Thequeenofwishfulthinking · 10/10/2022 16:55

Could the sweets have been from another child who has brought them in for the children? This usually happens on birthdays. In our classes when this happens they are taken home for the parent to decide as to if or when their child can have them. Any child who has misbehaved will have to earn them with good choices. They wouldn't be allowed them that day if they continued to misbehave. It would be explained to the child in an age appropriate manner and we would try again the day afterwards.
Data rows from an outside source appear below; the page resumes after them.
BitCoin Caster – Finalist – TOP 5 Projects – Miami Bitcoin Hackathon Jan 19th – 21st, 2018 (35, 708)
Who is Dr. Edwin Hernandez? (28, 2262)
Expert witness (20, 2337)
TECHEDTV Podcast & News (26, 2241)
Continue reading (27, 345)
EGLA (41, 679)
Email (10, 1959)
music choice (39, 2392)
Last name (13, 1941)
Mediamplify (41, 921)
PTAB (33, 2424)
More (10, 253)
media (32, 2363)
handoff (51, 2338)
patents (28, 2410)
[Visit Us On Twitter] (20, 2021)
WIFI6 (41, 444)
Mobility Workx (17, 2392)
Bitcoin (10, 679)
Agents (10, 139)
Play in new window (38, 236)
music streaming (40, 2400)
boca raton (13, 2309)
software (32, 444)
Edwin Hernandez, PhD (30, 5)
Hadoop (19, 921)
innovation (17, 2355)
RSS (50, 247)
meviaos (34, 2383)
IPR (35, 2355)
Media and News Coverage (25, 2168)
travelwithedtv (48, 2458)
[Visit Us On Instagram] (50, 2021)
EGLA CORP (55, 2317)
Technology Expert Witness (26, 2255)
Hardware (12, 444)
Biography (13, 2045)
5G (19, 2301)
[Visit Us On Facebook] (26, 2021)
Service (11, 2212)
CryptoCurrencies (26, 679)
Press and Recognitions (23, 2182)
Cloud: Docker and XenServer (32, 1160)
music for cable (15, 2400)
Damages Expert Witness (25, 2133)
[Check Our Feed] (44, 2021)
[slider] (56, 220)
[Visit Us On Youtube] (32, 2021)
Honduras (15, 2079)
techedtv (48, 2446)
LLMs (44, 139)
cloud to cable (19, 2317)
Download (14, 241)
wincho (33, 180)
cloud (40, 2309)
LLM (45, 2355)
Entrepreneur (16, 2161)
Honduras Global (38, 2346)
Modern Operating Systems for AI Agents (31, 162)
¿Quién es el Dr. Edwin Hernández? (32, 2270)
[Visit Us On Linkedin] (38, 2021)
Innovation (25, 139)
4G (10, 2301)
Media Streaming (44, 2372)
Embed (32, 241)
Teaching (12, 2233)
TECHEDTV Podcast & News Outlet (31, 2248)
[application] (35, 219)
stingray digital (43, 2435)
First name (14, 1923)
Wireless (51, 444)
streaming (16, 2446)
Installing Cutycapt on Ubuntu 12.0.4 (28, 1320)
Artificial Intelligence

Katapolts · 10/10/2022 20:07

Thequeenofwishfulthinking · 10/10/2022 16:55

Could the sweets have been from another child who has brought them in for the children? This usually happens on birthdays. In our classes when this happens they are taken home for the parent to decide as to if or when their child can have them. Any child who has misbehaved will have to earn them with good choices. They wouldn't be allowed them that day if they continued to misbehave. It would be explained to the child in an age appropriate manner and we would try again the day afterwards.

That's pretty shitty. If a child brings in gifts for their classmates, who are you to take them to use for discipline?

Yesnoormaybe · 10/10/2022 20:27

I think if he was that naughty throwing sand and not doing as he was asked then yes he does not deserve a sweet. Sorry op but you need to tell him to be nice then people will be nice to him

Thequeenofwishfulthinking · 10/10/2022 22:47

Katapolts i don't personally. Those are the rules where I work. I don't think we've ever had an instance where all children haven't ultimately gone home with the sweets.